Problem description ▸
Every line of the data below is to be duplicated exactly, pictures excepted.

Task material ▸
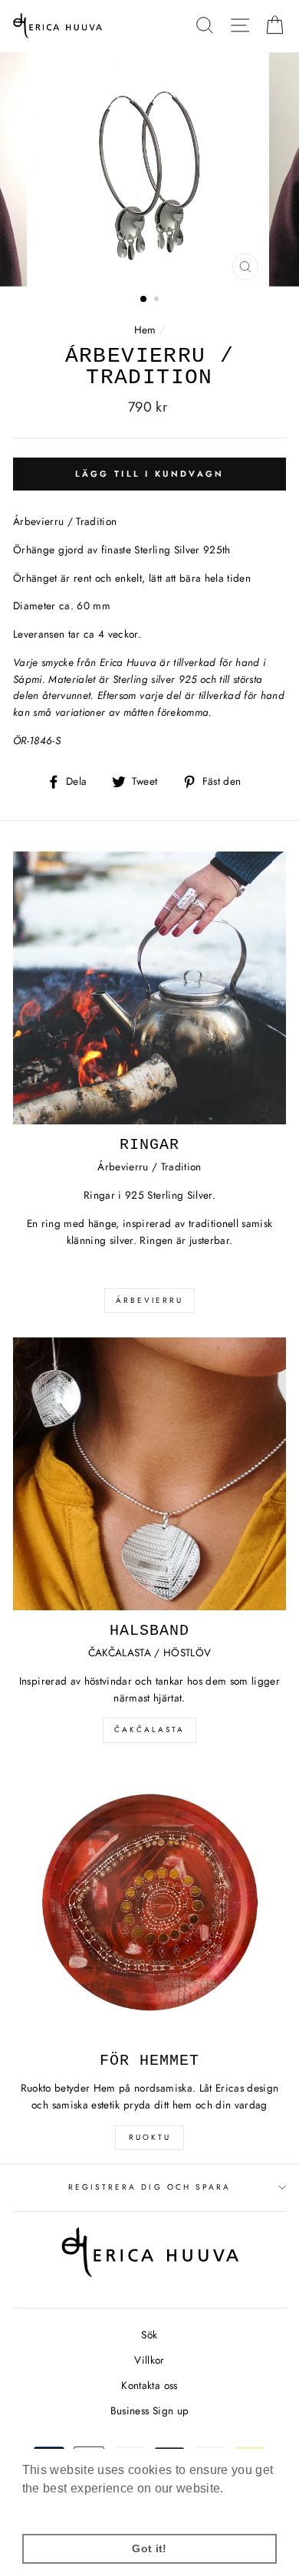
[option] (149, 169)
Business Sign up (149, 2410)
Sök (149, 2334)
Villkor (149, 2360)
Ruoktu (150, 2137)
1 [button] (144, 300)
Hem (145, 329)
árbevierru (149, 1300)
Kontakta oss (149, 2385)
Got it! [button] (149, 2548)
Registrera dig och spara (149, 2187)
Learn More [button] (57, 2508)
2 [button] (158, 300)
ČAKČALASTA (149, 1729)
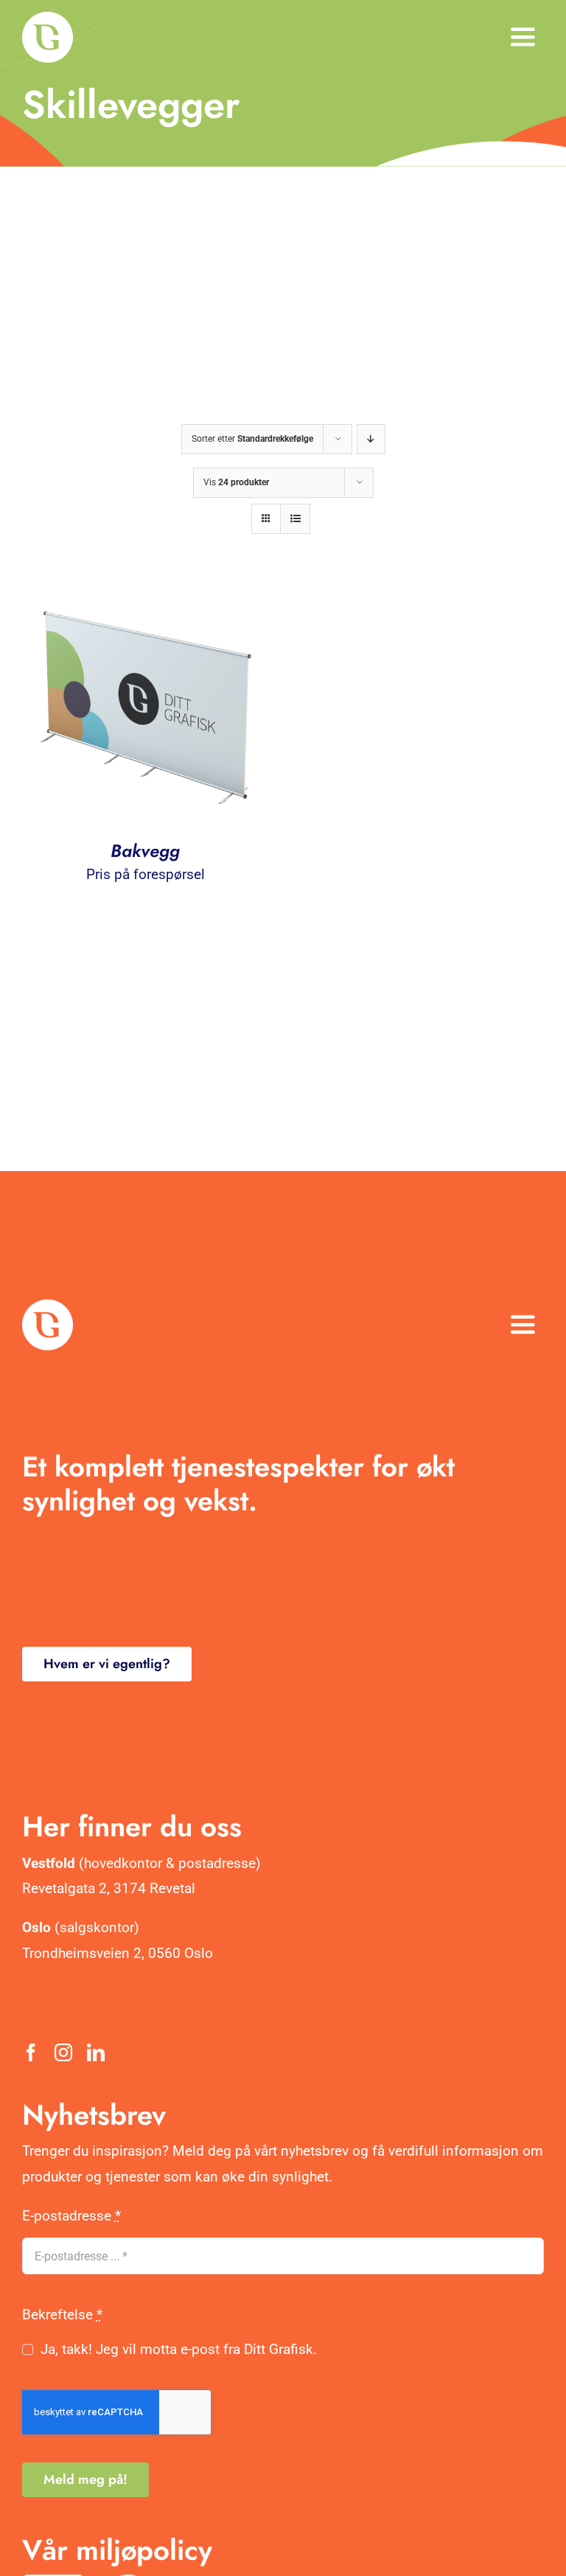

Written solution ▸
[option] (149, 169)
Business Sign up (149, 2410)
Sök (149, 2334)
Villkor (149, 2360)
Ruoktu (150, 2137)
1 [button] (144, 300)
Hem (145, 329)
árbevierru (149, 1300)
Kontakta oss (149, 2385)
Got it! [button] (149, 2548)
Registrera dig och spara (149, 2187)
Learn More [button] (57, 2508)
2 [button] (158, 300)
ČAKČALASTA (149, 1729)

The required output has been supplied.